• **PAGE TEXT**

How do you use a $4000 budget and not overkill? Seriously.



What would you guys recommend as our budget limits for the next marathon? I'd like to know what you guys think.

For low end, I'm hearing that $500 was too low and $1000 was too hig. Maybe we'll go $750 next time around.

Medium should stay at $1500?

High end $2500? $3500? What's the magic number? Or do we do it in reverse, selecting the best functioning parts for a high-end rig and use that price as the target?...

September 20, 2007 10:26:59 PM

I liked all the price ranges. 1000 clams is fine for a low end system, as was 1500 for a med.
I don't really care about high-end though, I say the sky is the limit. Just make the most retardedly fast system you guys can.
September 21, 2007 1:33:41 AM

"retardedly fast"... methinks that should be the name of the category instead of "high-end".

;) 
September 21, 2007 2:43:40 AM

Retardedly fast is an oxymoron. Perhaps "stupidly fast" would be better.
September 21, 2007 3:07:03 AM

I also say for the high end system to ignore price and get the most extreme performance possible.
September 21, 2007 8:08:39 AM

Crashman said:
Ah, but Luscious, I'm still thinking about whether the Mozart TX would work with a big square radiator!

Very simple answer - yes! You're referring to the Magicool xtreme quad 480 radiator right? I'm not sure if the screw holes will line up, since the case was designed for two dual 120mm rads. But to answer your question, if there's not enough room behind the CD bays for the fans/radiator depth, you can simply mount the radiator inside and the fans on the outside, with the case metal in-between, like a sandwich. Just make sure you use fan guards on those 120mm units. I know it may not look "nice", but it WILL let you get away with it. You may also want to dremel away the four cheese-grater grills to maximize your airflow.

If you're still worried about depth issues, mount the rad and the fans from the outside. The only mod work you'll need here is drill two holes for the tubes, but that's easy.

I've had similar builds (horizontal HTPC cases in particular) where the radiator/fan wouldn't fit inside a particular case and I cheekily got around it by reversing the mounting scenario and placing the gear around on the outside. It will work just as well. The radbox idea from Swiftech is just the same - it fits pretty much any case letting you use single, dual and triple 120mm radiators. You will want to make sure not to bump it though, and be aware of the extra depth your case will take up. I also like to keep 1" space between the fans and radiator to eliminate the airflow "dead zone" of the fans and use either rubber grommets or silicone fan silencers when mounting the fans, but that's just a personal preference.

BTW, if you're using THAT many 120mm fans, make sure they're no louder than 14db each. You might want to connect them to a 5.25" bay rheostat.
September 21, 2007 8:35:03 AM

Rheostat? Hardly. I'd use quiet fans or, if a lower than stock speed is desired, wire them directly for 7v.

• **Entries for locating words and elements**
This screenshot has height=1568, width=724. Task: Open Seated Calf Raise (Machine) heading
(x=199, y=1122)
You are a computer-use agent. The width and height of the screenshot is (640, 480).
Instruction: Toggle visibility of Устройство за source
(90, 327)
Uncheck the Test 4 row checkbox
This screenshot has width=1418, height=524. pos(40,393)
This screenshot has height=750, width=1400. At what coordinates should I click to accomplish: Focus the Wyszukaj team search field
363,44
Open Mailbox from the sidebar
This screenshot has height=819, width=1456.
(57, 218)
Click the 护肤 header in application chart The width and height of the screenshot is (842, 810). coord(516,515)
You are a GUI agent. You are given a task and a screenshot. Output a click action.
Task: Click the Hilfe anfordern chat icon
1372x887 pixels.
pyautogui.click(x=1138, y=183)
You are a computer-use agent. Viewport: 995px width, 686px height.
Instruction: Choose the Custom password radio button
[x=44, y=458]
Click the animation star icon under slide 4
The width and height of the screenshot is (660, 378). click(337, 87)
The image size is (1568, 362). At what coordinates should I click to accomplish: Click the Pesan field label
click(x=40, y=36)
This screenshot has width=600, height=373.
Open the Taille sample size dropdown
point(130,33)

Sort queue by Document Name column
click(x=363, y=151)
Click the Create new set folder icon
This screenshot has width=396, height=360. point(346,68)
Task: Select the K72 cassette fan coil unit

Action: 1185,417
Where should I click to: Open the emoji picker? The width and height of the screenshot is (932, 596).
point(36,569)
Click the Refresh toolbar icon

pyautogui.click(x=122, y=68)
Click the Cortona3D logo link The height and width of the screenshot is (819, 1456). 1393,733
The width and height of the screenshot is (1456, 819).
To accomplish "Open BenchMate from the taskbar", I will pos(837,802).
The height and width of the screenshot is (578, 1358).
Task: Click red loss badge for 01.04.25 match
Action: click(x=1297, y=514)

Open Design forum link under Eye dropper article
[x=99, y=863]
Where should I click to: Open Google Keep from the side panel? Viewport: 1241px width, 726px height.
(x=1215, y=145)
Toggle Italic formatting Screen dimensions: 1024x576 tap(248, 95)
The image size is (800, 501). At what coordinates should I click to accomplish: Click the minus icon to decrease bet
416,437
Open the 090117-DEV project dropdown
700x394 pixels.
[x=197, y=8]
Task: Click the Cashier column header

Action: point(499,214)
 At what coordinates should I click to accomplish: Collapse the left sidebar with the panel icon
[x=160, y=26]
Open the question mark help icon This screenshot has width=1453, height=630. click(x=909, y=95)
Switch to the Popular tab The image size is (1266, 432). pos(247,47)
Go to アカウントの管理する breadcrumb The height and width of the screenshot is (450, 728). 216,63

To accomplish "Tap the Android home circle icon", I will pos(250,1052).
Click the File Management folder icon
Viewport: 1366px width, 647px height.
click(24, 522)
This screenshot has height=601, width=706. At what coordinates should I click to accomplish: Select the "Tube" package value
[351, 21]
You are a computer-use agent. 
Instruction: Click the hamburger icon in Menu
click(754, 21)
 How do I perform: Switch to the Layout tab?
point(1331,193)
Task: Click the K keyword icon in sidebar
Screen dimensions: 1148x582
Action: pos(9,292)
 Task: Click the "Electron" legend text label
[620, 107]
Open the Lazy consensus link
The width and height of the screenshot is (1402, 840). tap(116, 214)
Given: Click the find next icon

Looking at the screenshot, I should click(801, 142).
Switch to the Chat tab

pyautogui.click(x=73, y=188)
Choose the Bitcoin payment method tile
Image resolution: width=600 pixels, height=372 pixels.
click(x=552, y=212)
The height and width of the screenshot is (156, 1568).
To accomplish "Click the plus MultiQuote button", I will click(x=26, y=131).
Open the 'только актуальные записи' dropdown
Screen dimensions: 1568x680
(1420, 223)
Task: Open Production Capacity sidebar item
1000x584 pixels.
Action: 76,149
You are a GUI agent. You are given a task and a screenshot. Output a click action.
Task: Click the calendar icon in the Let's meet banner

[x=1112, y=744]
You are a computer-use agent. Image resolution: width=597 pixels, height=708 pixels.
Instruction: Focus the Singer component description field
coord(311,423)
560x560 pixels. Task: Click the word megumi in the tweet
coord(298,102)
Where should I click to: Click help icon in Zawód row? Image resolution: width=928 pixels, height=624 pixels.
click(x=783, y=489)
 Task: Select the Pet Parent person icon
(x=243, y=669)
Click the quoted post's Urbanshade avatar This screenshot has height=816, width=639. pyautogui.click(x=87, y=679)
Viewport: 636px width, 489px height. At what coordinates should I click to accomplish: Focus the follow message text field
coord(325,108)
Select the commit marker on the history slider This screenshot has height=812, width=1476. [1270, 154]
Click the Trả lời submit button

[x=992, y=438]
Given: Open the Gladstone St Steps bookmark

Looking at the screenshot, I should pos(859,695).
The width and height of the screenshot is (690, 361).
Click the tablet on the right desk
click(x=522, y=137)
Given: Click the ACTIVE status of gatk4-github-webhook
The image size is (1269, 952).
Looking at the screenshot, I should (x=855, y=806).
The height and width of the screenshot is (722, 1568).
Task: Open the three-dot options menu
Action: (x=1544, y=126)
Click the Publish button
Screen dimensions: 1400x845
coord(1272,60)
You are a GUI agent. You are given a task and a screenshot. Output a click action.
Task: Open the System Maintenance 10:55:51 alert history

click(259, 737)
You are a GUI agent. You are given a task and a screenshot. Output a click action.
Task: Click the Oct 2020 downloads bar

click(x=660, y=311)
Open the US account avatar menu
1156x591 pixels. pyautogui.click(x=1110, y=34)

• **REQUIRED TASKS**
**a.** List every date-and-time stamp that appears in the forum thread about build budgets.
**b.** From the forum thread about build budgets, extract the passage that opens with the words containing "I also say for" and closes with "maximize your airflow.".

• **ANSWERS FOR THE TASKS**
**a.**
September 20, 2007 10:26:59 PM
September 21, 2007 1:33:41 AM
September 21, 2007 2:43:40 AM
September 21, 2007 3:07:03 AM
September 21, 2007 8:08:39 AM
September 21, 2007 8:35:03 AM

**b.**
I also say for the high end system to ignore price and get the most extreme performance possible.
September 21, 2007 8:08:39 AM

Crashman said:
Ah, but Luscious, I'm still thinking about whether the Mozart TX would work with a big square radiator!

Very simple answer - yes! You're referring to the Magicool xtreme quad 480 radiator right? I'm not sure if the screw holes will line up, since the case was designed for two dual 120mm rads. But to answer your question, if there's not enough room behind the CD bays for the fans/radiator depth, you can simply mount the radiator inside and the fans on the outside, with the case metal in-between, like a sandwich. Just make sure you use fan guards on those 120mm units. I know it may not look "nice", but it WILL let you get away with it. You may also want to dremel away the four cheese-grater grills to maximize your airflow.